Compilation album by Simply Red
- Released: February 2010
- Recorded: 1984–2010
- Genre: Rock, blue-eyed soul, pop
- Length: 46:08
- Label: simplyred.com

Simply Red chronology
| Simply Red 25: The Greatest Hits (2008) | Songs of Love (2010) | Simply Red Farewell – Live in Concert at Sydney Opera House (2011) |

= Songs of Love (Simply Red album) =

Songs of Love is a compilation album by Simply Red, released in 2010. It is the band’s second romantic-themed compilation following the release of It’s Only Love in 2000. It peaked at #12 in the United Kingdom and was certified silver.

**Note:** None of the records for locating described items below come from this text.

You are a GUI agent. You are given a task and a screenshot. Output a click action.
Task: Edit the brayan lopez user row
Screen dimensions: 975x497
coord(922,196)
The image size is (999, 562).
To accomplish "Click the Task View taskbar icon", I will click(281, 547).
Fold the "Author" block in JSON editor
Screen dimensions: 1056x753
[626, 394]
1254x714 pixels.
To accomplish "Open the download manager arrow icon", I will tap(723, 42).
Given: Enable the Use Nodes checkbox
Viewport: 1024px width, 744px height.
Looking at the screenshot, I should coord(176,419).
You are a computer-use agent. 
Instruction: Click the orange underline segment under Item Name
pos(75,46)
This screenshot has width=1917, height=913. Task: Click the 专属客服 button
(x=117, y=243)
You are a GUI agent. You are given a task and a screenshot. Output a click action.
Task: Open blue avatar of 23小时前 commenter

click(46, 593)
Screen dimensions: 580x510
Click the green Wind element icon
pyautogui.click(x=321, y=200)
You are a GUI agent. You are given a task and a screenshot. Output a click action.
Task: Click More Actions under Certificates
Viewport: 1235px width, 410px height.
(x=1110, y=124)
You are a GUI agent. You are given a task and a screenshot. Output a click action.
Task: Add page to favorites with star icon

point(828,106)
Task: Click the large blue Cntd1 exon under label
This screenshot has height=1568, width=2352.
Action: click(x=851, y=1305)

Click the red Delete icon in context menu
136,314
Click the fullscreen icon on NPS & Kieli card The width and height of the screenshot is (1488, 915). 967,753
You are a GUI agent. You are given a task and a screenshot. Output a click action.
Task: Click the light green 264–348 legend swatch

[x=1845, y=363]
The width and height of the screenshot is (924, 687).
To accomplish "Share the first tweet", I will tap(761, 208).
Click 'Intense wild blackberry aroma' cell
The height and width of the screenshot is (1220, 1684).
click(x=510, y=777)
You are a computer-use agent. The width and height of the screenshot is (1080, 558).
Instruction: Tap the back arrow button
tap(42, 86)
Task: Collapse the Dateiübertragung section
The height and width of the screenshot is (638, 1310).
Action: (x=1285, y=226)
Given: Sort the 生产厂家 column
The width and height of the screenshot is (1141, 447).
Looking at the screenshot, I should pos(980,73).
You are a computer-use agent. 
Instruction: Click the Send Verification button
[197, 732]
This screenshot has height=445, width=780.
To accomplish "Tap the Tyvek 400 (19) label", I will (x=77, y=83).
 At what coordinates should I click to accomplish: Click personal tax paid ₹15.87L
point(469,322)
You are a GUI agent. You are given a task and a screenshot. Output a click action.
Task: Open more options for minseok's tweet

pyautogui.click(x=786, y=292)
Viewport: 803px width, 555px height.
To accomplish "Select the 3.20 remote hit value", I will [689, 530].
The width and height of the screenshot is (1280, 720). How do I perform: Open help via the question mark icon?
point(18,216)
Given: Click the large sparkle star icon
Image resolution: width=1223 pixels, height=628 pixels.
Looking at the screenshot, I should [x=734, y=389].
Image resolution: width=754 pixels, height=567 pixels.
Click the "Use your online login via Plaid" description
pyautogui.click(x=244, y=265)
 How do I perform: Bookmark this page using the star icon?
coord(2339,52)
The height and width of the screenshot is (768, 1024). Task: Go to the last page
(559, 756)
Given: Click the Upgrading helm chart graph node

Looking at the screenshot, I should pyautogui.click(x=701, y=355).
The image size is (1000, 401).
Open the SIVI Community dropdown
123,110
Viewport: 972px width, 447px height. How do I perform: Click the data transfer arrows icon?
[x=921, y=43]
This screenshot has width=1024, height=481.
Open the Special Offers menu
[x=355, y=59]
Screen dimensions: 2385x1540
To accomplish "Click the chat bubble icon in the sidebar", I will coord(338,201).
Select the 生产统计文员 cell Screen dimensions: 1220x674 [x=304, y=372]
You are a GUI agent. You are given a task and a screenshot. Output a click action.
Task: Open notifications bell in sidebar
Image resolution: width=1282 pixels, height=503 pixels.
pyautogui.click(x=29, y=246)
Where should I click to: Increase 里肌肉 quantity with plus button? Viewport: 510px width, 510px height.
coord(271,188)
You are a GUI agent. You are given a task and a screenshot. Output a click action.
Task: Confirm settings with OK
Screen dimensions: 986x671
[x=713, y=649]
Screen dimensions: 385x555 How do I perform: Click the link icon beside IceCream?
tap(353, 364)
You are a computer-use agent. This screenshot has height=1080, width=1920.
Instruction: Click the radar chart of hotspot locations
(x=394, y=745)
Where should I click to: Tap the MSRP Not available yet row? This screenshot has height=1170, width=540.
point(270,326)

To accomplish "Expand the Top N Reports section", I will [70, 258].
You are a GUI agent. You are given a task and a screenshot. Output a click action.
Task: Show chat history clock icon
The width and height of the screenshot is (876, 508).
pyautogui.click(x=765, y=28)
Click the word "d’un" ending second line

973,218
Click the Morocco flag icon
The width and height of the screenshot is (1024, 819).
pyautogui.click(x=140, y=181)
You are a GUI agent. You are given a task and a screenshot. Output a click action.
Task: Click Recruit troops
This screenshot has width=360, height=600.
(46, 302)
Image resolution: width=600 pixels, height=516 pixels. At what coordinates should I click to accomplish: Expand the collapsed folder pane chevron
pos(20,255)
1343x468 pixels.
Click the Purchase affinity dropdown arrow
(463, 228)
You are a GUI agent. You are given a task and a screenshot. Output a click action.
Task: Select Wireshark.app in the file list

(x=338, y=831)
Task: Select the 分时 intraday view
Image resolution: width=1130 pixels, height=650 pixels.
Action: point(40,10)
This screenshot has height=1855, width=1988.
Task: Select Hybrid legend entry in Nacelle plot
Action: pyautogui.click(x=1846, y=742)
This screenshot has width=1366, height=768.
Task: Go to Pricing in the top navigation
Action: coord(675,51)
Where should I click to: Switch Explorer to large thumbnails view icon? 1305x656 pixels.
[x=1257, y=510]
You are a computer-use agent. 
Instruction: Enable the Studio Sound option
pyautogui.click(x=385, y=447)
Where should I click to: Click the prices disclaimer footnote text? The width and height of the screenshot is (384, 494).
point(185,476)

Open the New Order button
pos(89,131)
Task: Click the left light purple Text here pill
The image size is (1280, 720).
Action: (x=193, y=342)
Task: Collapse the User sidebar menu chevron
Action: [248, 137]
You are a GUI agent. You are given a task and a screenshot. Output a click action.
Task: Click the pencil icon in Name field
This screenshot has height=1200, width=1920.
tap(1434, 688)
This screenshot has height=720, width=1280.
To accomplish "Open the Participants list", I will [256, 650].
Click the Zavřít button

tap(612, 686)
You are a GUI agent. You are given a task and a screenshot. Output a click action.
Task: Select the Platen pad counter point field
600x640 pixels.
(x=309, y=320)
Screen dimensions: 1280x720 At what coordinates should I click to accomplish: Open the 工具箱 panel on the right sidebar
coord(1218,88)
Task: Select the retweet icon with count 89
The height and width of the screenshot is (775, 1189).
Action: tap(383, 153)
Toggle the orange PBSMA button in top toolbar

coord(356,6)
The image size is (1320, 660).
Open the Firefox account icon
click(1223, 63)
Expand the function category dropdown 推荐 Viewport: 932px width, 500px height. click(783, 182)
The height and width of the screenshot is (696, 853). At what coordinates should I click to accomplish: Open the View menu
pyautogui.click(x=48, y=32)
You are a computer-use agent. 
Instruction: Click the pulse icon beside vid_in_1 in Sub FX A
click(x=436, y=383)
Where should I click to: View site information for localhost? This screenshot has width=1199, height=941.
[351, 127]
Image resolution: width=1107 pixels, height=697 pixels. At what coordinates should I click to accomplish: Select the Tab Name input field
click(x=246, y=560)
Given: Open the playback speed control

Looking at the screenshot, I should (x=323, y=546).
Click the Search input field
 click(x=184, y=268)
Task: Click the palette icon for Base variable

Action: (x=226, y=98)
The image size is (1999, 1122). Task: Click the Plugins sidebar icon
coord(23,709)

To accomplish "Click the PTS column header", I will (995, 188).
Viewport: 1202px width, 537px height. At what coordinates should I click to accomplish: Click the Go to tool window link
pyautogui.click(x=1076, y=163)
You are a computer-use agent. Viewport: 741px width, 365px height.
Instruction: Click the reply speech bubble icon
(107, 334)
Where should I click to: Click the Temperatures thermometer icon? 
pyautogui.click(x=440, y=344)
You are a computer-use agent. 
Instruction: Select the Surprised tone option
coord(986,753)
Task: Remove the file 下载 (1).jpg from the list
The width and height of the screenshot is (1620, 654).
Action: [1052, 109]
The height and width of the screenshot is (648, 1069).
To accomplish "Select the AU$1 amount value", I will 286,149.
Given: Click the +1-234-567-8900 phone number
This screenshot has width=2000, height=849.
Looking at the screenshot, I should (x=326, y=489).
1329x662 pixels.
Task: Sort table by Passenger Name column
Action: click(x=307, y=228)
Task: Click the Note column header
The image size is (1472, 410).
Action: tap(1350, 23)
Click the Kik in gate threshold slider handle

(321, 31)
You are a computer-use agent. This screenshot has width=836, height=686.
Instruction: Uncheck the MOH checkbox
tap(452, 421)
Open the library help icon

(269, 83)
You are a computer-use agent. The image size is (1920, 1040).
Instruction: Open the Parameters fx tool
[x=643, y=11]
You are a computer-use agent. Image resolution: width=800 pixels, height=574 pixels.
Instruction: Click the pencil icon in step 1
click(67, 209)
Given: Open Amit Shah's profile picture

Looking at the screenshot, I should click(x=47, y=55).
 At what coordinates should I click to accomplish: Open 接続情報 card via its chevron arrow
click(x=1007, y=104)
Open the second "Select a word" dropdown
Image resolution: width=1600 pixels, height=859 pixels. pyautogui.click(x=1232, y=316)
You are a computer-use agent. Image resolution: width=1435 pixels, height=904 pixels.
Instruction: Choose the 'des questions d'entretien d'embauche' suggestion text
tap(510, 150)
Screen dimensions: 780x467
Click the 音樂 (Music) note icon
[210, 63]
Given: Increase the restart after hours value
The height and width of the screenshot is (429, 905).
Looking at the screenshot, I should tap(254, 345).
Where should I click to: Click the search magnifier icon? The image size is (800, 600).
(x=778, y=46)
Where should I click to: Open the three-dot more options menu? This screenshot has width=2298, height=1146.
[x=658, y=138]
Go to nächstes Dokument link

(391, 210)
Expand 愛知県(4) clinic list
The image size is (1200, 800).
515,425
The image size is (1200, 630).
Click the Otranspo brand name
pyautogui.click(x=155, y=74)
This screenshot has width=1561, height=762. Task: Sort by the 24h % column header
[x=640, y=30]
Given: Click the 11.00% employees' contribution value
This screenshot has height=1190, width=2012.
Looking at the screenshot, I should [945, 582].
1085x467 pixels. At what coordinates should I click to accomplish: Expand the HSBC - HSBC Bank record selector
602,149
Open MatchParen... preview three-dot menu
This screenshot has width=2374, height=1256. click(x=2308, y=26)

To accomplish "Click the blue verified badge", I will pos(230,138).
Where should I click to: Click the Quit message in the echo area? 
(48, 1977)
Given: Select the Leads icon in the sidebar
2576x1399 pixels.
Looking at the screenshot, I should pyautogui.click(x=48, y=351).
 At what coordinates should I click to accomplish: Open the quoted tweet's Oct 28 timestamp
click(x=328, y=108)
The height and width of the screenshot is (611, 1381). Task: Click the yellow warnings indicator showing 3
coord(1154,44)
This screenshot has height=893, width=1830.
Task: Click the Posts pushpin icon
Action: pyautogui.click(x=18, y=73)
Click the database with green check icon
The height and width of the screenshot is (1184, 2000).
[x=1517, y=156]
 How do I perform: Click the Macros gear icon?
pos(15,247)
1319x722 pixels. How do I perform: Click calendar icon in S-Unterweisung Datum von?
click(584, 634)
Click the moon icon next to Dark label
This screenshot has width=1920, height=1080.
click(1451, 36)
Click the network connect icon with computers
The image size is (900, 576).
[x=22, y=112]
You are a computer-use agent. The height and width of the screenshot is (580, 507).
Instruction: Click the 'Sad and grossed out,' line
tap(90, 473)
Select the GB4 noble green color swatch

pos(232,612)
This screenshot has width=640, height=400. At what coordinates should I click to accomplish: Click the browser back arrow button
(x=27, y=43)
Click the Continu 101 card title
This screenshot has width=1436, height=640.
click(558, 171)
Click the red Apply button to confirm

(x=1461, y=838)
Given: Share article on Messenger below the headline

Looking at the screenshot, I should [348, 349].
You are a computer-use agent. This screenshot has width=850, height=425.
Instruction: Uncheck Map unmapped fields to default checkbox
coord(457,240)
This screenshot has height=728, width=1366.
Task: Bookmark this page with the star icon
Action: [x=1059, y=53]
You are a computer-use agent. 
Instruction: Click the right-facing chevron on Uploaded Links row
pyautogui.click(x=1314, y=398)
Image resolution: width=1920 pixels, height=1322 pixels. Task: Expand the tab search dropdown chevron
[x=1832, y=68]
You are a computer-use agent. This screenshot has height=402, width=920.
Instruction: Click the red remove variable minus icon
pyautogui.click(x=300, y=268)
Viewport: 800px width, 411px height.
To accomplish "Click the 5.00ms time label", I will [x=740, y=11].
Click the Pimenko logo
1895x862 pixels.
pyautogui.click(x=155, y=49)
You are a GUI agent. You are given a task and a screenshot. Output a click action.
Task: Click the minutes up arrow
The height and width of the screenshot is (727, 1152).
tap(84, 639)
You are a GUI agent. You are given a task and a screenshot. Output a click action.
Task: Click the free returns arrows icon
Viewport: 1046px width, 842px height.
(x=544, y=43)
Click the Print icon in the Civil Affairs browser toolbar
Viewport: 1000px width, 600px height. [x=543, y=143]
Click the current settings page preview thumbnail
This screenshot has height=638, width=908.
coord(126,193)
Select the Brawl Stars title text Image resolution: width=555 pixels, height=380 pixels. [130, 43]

The album features two new recordings "Beside You" and "I Have The Love". "Beside You" is a remake of the original recording from 1998 by Mick Hucknall for the soundtrack of the film "What Dreams May Come". "Ev'ry Time We Say Goodbye" is the re-recorded version from the album "Simplified".

==Review==
James Christopher Monger from AllMusic gave the album 3 ½ stars out of 5, saying “This 2010 collection from Simply Red focuses on the group’s romantic side. [The album was] released to coincide with their farewell world tour".

== Track listing ==
1. "Say You Love Me"	 – 3:48
2. "You Make Me Feel Brand New" – 5:05
3. "Stars" – 4:11
4. "You've Got It"	 – 3:59
5. "For Your Babies" – 4:20
6. "If You Don't Know Me By Now" – 3:30
7. "It's You"	 – 3:22
8. "Beside You" – 4:37
9. "Holding Back the Years" – 4:14
10. "Smile" – 3:13
11. "I Have The Love" – 3:13
12. "Ev'ry Time We Say Goodbye" – 3:06

==Charts==

Chart performance for Songs of Love
| Chart (2008) | Peak position |
|---|---|
| Italian Albums (FIMI) | 28 |
| German Albums (Offizielle Top 100) | 86 |
| Mexican Albums (Top 100 Mexico) | 58 |
| Portuguese Albums (AFP) | 5 |
| Swiss Albums (Schweizer Hitparade) | 37 |
| UK Albums (OCC) | 12 |

==Certifications==

| Region | Certification | Certified units/sales |
| Portugal (AFP) | Platinum | 20,000^{^} |
| United Kingdom (BPI) | Silver | 60,000^{^} |
^{^} Shipments figures based on certification alone.